2013年3月23日土曜日

『成長の心理学〜或いは常態行動心理学的刺激の心理学〜』


数ヶ月ぶり、下手をしたら年単位で我が教え子と会食を共にした。
何度か行き帰りの電車ですれ違う程度の出会いは有ったがゆっくりと話す機会を得たのは久しぶりであった。
風貌は変わらず、真面目を絵に描いたような好青年。
されど中身はしっかりと成長の度合いを示していた。
契約社員から正社員となり仕事場も変わり暫くは居住区も移って居た。
結局諸々の理由で家から通いとはなったがその数ヶ月が彼を大きく変える転機となった。
彼自身はまだ気づいていないが彼の目の奥の輝きの違いを私は見逃さなかった。
先ずは契約社員から正社員への職業的ステータスの変化。
これには当然責任度が変わってくる。
契約社員の頃と比べて仕事の内容も仕事時間も当然保証もサラリーも違ってくる。
そうなれば当然契約の頃よりも”責任”の重さはかかってくる。
勤務時間も長くなり勤務内容も責任を問われる物が増えれば当然自己責任の重さは自らが感じざるを得ない。

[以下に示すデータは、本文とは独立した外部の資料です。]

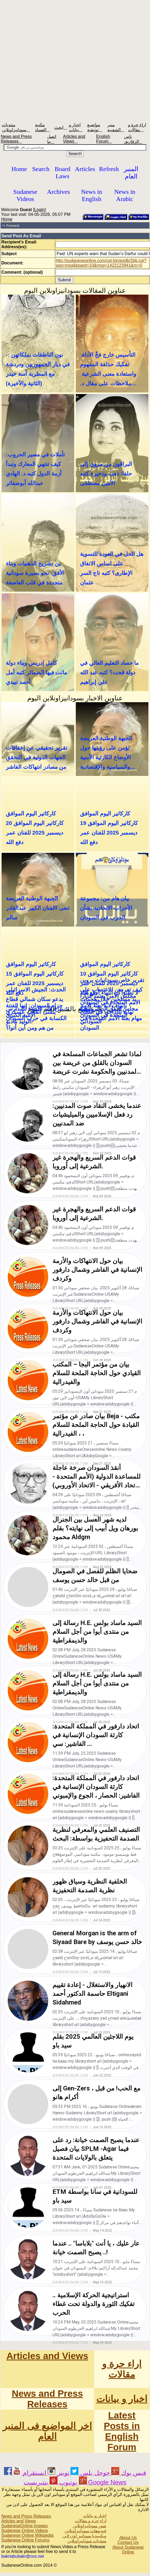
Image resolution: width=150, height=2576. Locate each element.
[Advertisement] (75, 60)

そうなれば無意識的に成長をしていかねば現行のままでいられない。
後輩の有無は契約社員の頃と同じでも様々な環境変化は責任を持たせるには十分。
次に転居に伴う五感情報の変化。
実はこれが一番大きい、今迄数十年慣れ親しんだ場所を離れまだ見ぬ土地へ移動する。
当然五感情報は全てアップデートされ脳内情報は全く異なる物となる。
日本人が海外出張で長期滞在し帰国の途に着くと別人となっているケースがある。
実はその正体がこの五感情報のアップデートが原因である。
彼の場合安穏とした場所から急に雑多な人がいる場所へ移動となった。
長閑な風景は一変し都会へ移る事となった。
当然その中で生きて行く為には自分自身を変えて行かざるを得ない。
何も持たず海外へ行き生きる為に必死に語学を覚えるのと同じ。
生きる為に人は五感情報をフル活用し今の生活に馴染める自分を作っていく。
その五感情報から受ける刺激が脳を活性化させ肌を活性化させる。
風貌を変え、考え方や物の見方を変えていく、それが成長に変わっていく。
彼が短期間で目覚しい成長を遂げた裏にあったもの、それは五感情報のアップデートにあった。
そして其れこそが”常態行動”の変化にあったのだ。
生まれてから転居する迄の年数よりも短い年数なれどその分五感から得られる情報は新鮮な物ばかり。
そうなると脳はその中で様々な刺激を受けていく。
それが”常態化”され刺激を受ける事で成長が叶う。
されど全ての人間がそうなるかといえばそうではない。
以前の生活に満足し今の生活に不満がある人はその成長の度合いが遅くなる。
それは今の生活が嫌で元に戻りたいという欲求が成長を阻害するからである。
最初は誰でも不安で一杯で出来るなら戻りたいと思う筈である。
されど逃げられないと諦めた瞬間から成長は始まる。
諦める事はそれ自体が悪い事ではなくそこから始まる成長が大事である。
されどその諦めがマイナスに作用し燃え尽き症候群になるケースもある。
所謂”五月病”の原因が其処にある。
されどそれも”常態化”が成功すれば徐々にそれらの症状は改善されていく。
実は花粉症もその一つ、確かに杉や檜の飛散量は変化するが全体的な花粉飛散量は変わらない。
されど鼻が花粉を取り入れる事を常態化させる事で症状の軽減が成るのである。
それと丁度杉や檜の飛散量が減る時期と重なるだけの話である。
更に彼のそういう成長が我が脳に刺激を与え明日からの私の変化にも繋がって行く。
人の成長はその人だけの成長ではなくその人と接する人をも成長させて行くのである。
子の成長ぶりを見て親が成長をして行くのと同義である。
望むらくはそういう成長の連鎖が世界中で起きて欲しいと願う。
さすれば無益な血が流れる事も何時か無くなると私は信じている。
それを信じてこれからも多くの人を少しでも良き方向へとお導き差し上げたい。
それが私がこの世に存在している存在意義だと確信をしているからである。